В первую минуту ему захотелось свернуть с тропинки и ускакать прочь. Но улизнуть не удалось, потому что Сигрун Мария продолжала махать рукой и звать его, даже пошла ему навстречу, спрашивая, не ослеп ли он. Он чувствовал, как ее голос проникает в грудь, и снова приводит все в смятение, и находит отклик в сердце. Он вдруг ощутил себя узником, лишь наполовину разорвавшим свои оковы.
— Здравствуй, — смеясь, сказала она и стянула его на землю. — Я уж было решила, что ты заснул в седле!
Он смотрел на нее неподвижным взглядом, точно парализованный, и не мог вымолвить ни слова.
— Да что ж это такое! — сказала она. — Ты что, онемел?
— Нет, — ответил он, по-прежнему глядя на нее в упор.
— Не здороваешься. Только пялишь на меня глаза, как на заморское чудо!
Он отвернулся и сделал вид, будто поправляет уздечку. И это была Сигрун Мария? Возможно ли, чтобы эта толстая, некрасивая, нескладная девушка заставляла осеннюю землю окутываться зеленой нежной пеленой, словно ранним июньским утром? Возможно ли, чтобы он ночами лежал без сна, плакал и горевал, страдал и томился по этому тугощекому, невыразительному лицу, наводившему на мысль о парном молоке и сыре? Парень прислонился к лошади, не зная, чему верить. Он словно очнулся и прозрел.

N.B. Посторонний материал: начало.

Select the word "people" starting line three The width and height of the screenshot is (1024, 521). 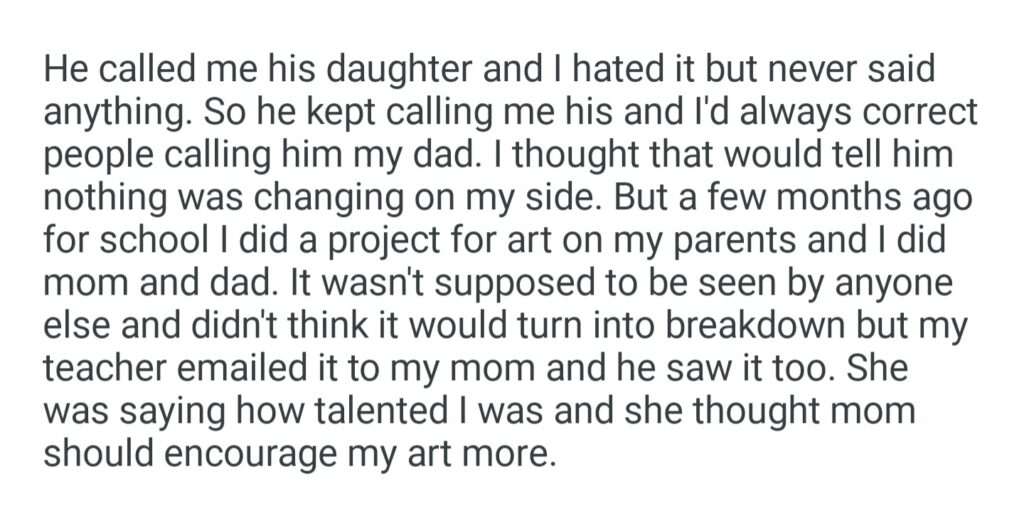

— Ты выглядишь очень измученным и утомленным, — сказала она. — Не болел случайно?
— Нет, — ответил он.
— А тебе не кажется странным, что мы опять встретились на этом самом месте? — спросила она, понизив голос, придвинулась к нему и откинула локон со лба. — Я так хорошо помню тот день в прошлом году, когда ты перевез меня через реку. Тогда я тоже возвращалась из Ущельного. И погода… погода в тот день была совсем как сегодня.
— Да, верно, — сказал он.
— Просто удивительно, что мы снова здесь встретились, — сказала она, помахивая узелком. — Тогда ты ехал вверх по реке, а теперь, наоборот, с торфяников. Видишь, какая у меня хорошая память!